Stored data
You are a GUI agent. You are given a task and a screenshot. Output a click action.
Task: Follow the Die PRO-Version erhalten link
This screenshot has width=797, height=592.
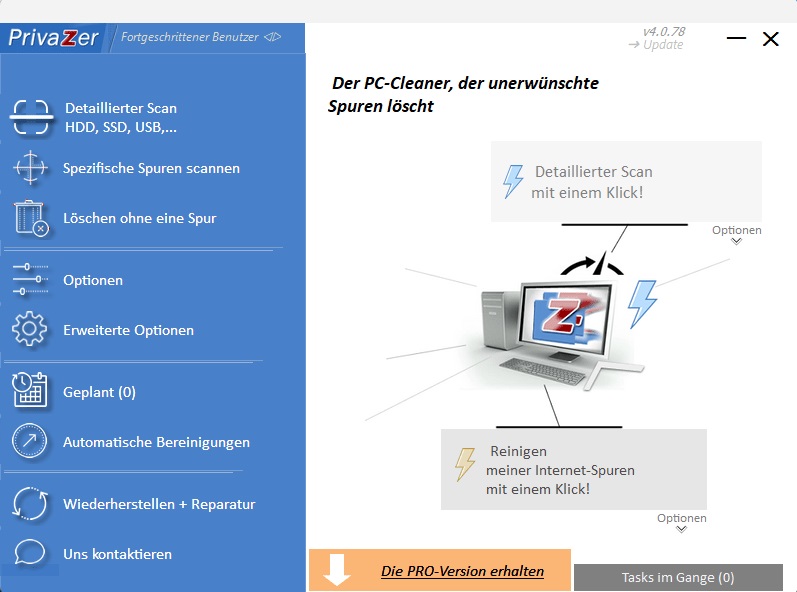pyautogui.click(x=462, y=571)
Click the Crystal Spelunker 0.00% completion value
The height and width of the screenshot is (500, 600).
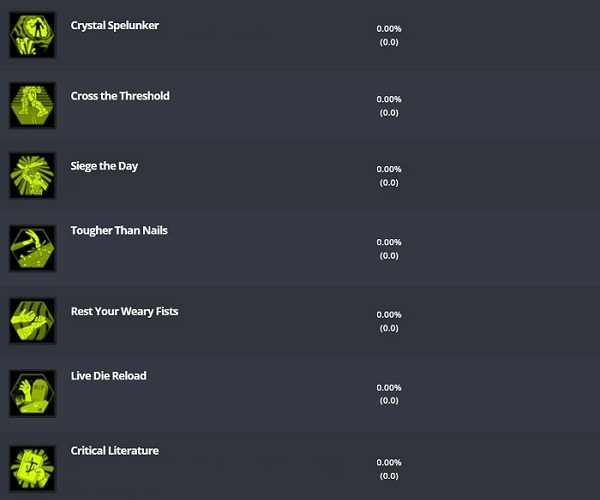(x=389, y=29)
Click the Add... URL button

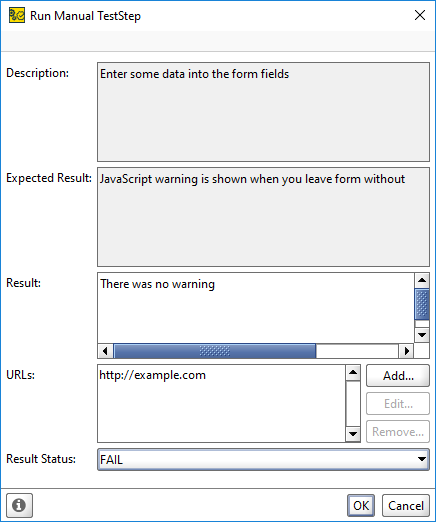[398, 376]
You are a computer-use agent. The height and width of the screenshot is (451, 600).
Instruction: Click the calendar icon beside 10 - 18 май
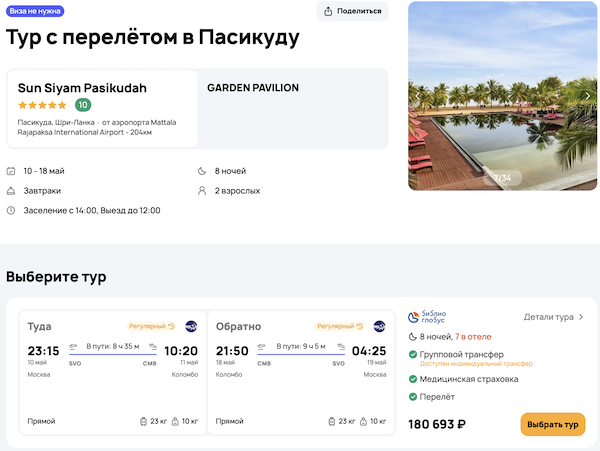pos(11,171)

- [REQUIREMENT]: Scan the data above for the string "agent". Copy every line in which it appears.

- [ANSWER TO THIS EXERCISE]:
You are a GUI agent. You are given a task and a screenshot. Output a click action.
You are a computer-use agent. The height and width of the screenshot is (451, 600).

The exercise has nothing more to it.